[Task description] Look for the line with "The image size is (1358, 896)." in the data below, then reproduce word for word that line and every line after it. Leave out all pictures and add nothing.
▼
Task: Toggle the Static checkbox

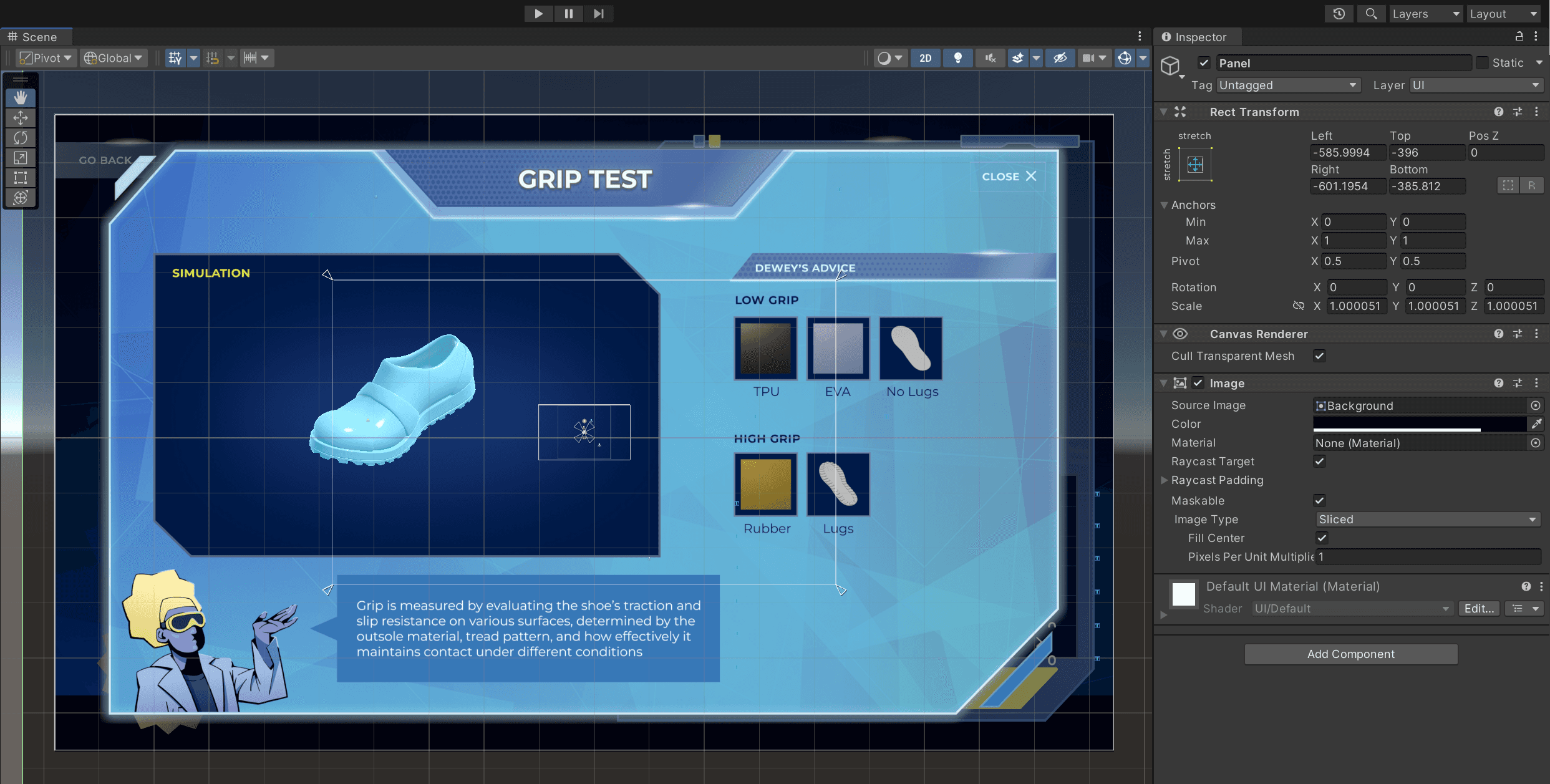Action: tap(1483, 63)
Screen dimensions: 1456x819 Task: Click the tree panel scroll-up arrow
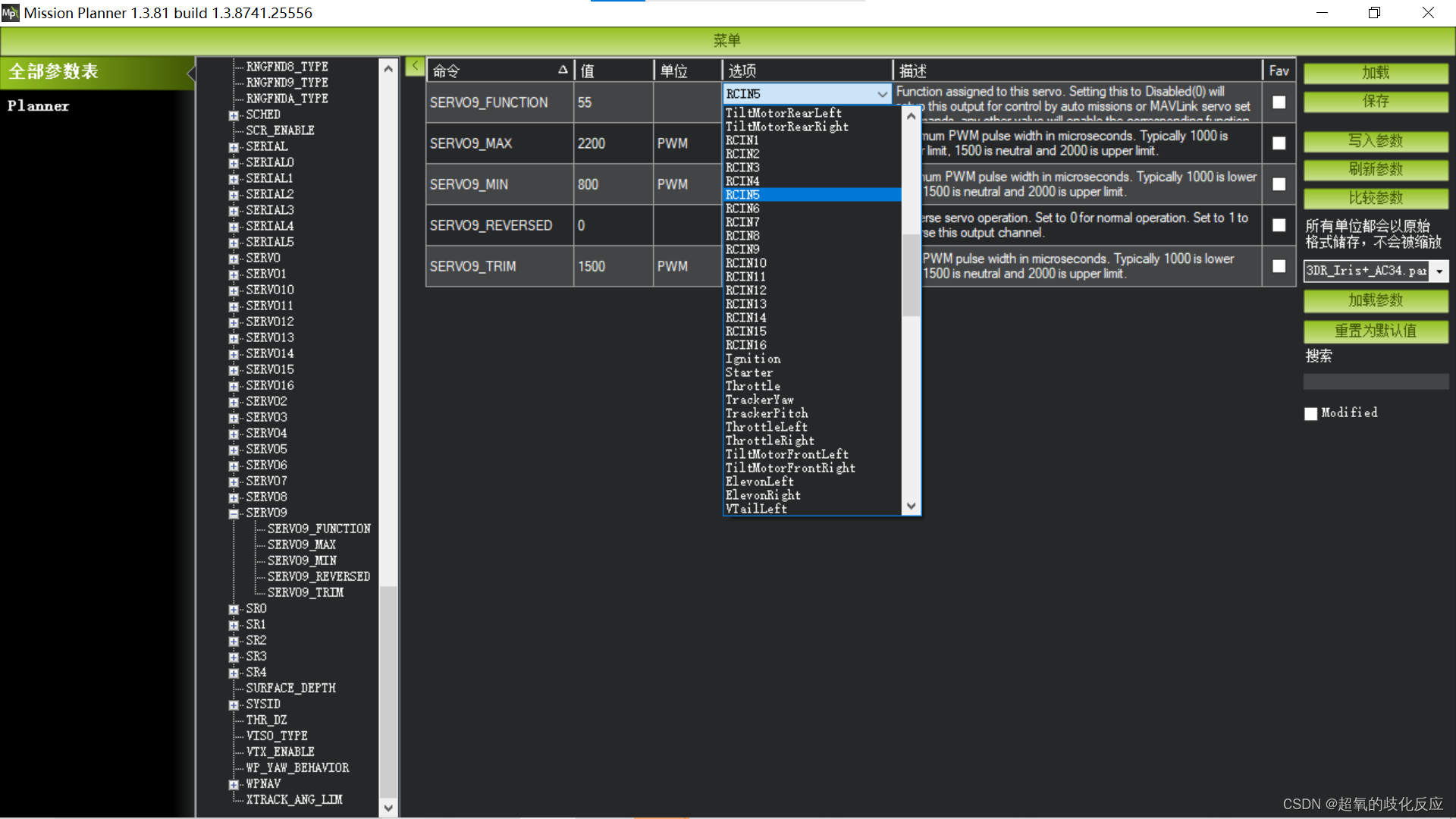click(388, 68)
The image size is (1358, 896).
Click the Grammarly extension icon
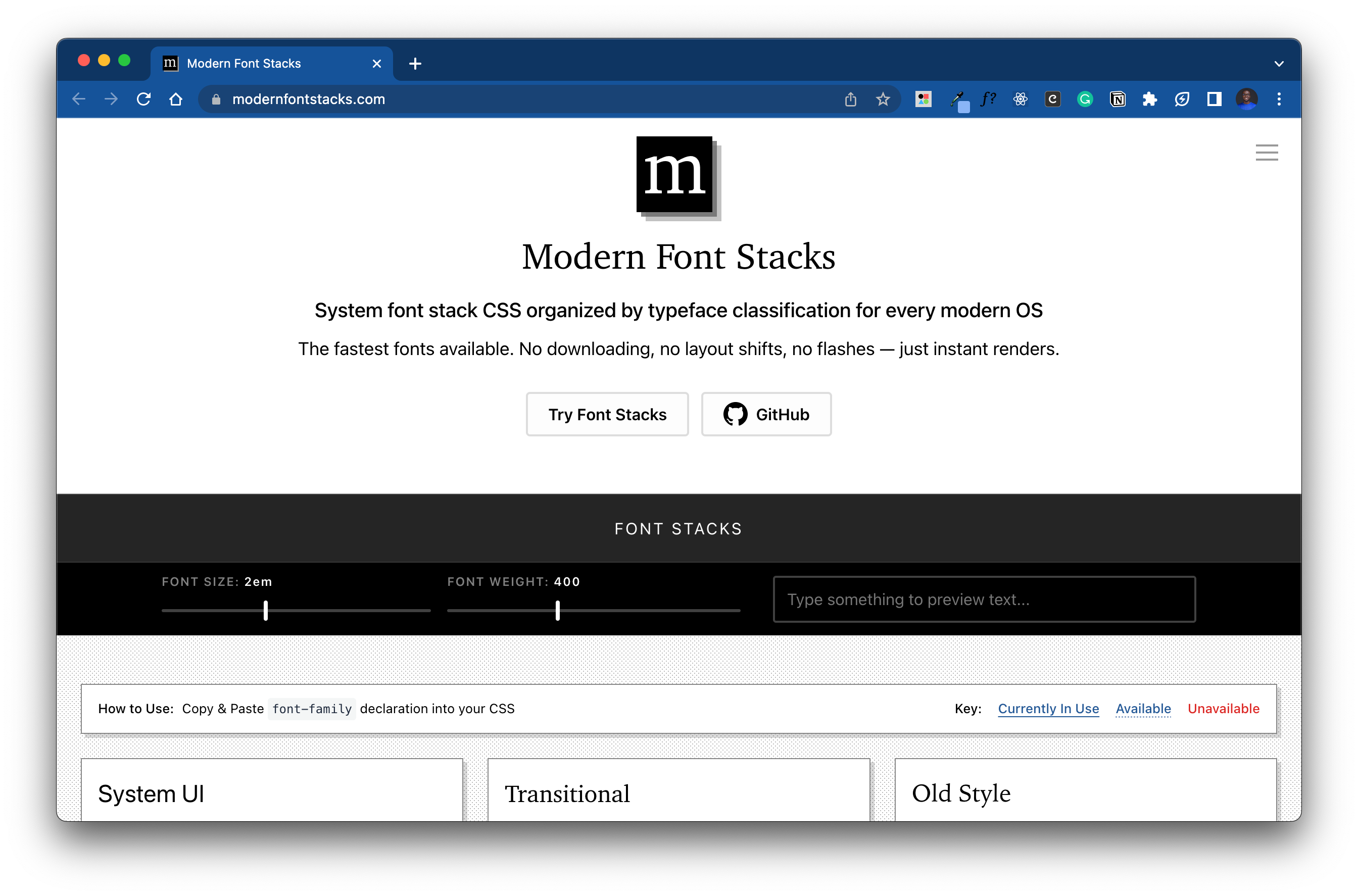point(1084,99)
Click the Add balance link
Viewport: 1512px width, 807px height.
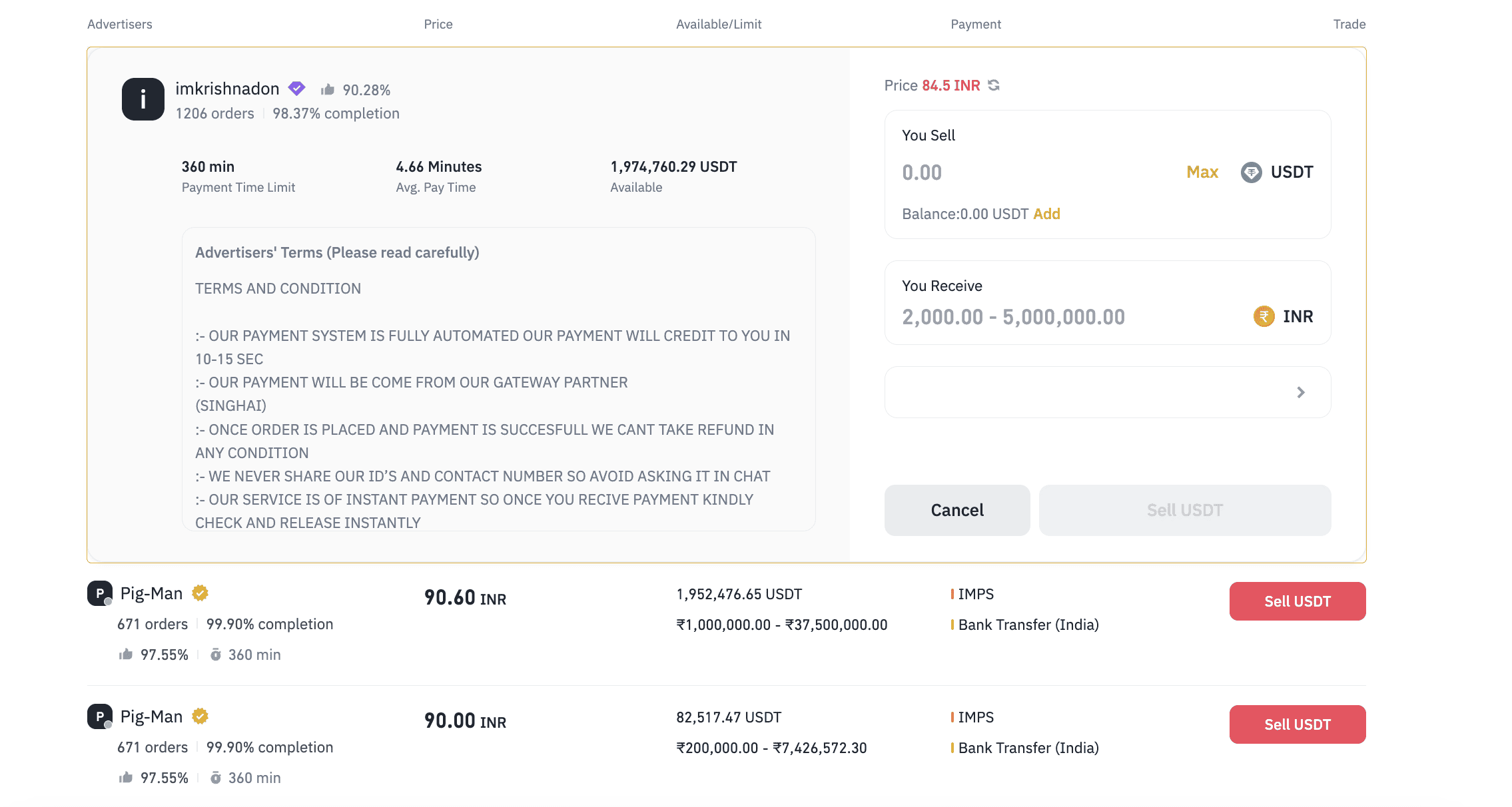tap(1046, 214)
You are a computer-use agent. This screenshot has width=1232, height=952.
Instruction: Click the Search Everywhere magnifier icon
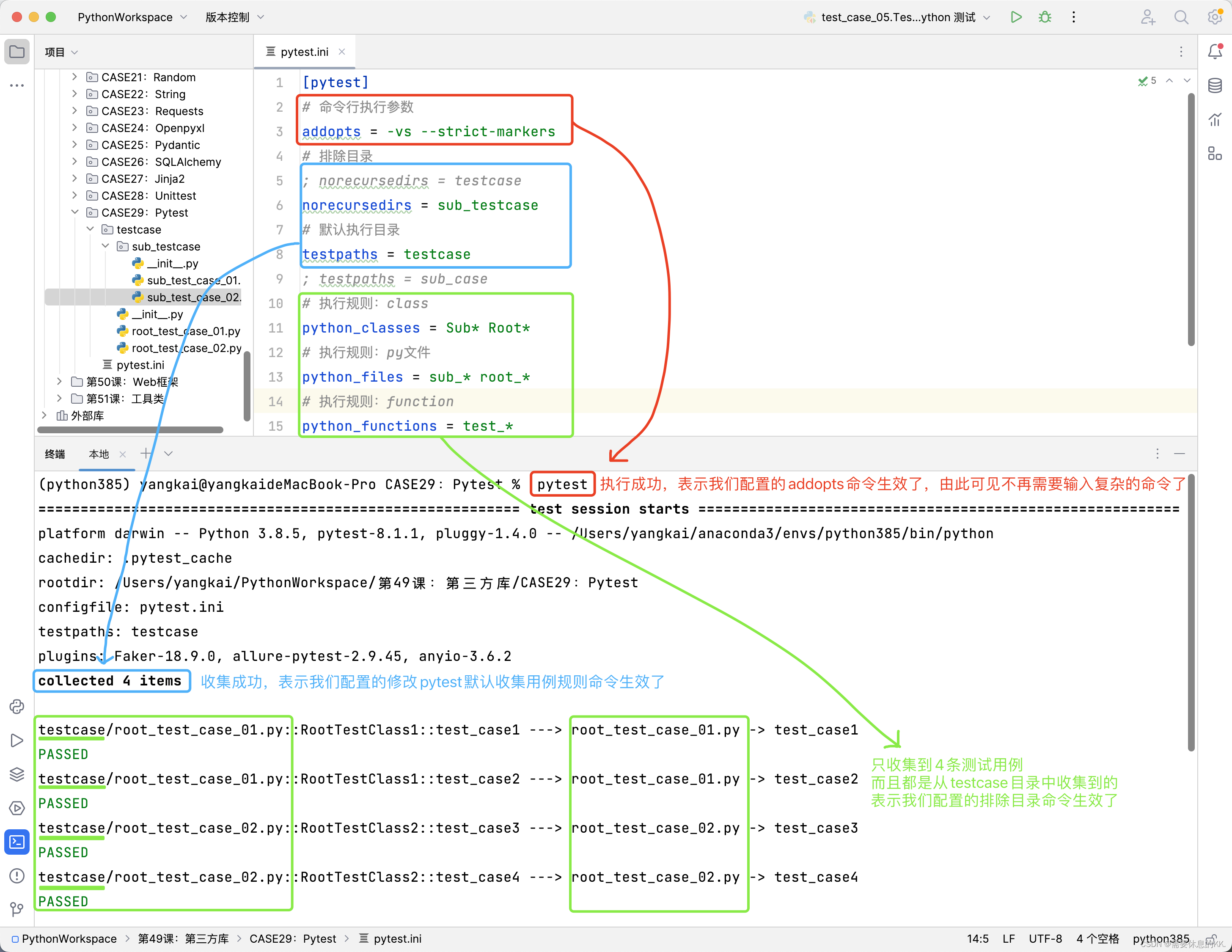tap(1181, 17)
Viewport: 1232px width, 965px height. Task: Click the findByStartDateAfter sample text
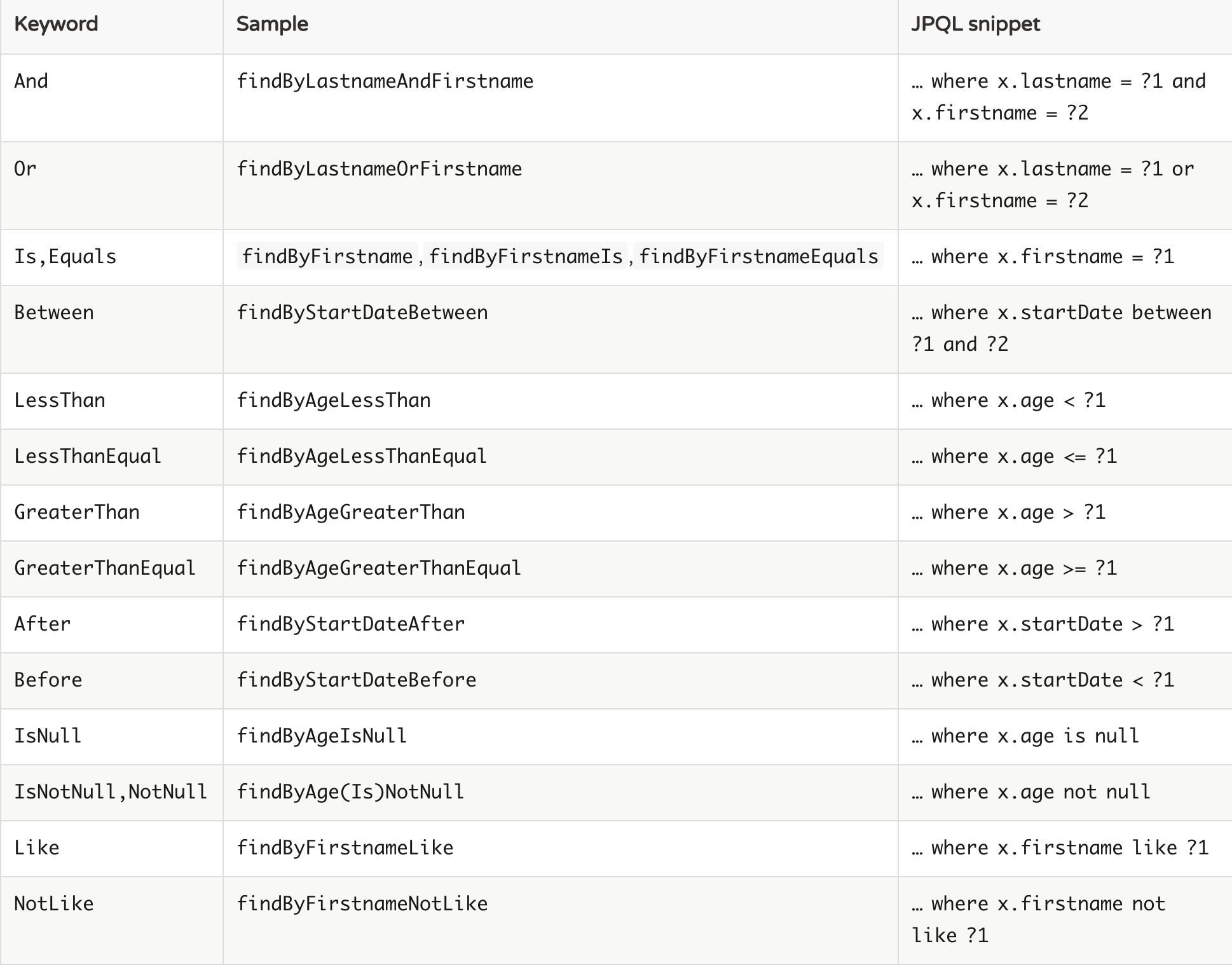click(x=350, y=624)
▲
[Answer section]
The image size is (1358, 896).
Click the Grammarly extension icon
point(1084,99)
Click the Add balance link
Viewport: 1512px width, 807px height.
tap(1046, 214)
You are a computer-use agent. This screenshot has width=1232, height=952.
Instruction: Click the Search Everywhere magnifier icon
tap(1181, 17)
Viewport: 1232px width, 965px height. Task: Click the findByStartDateAfter sample text
click(x=350, y=624)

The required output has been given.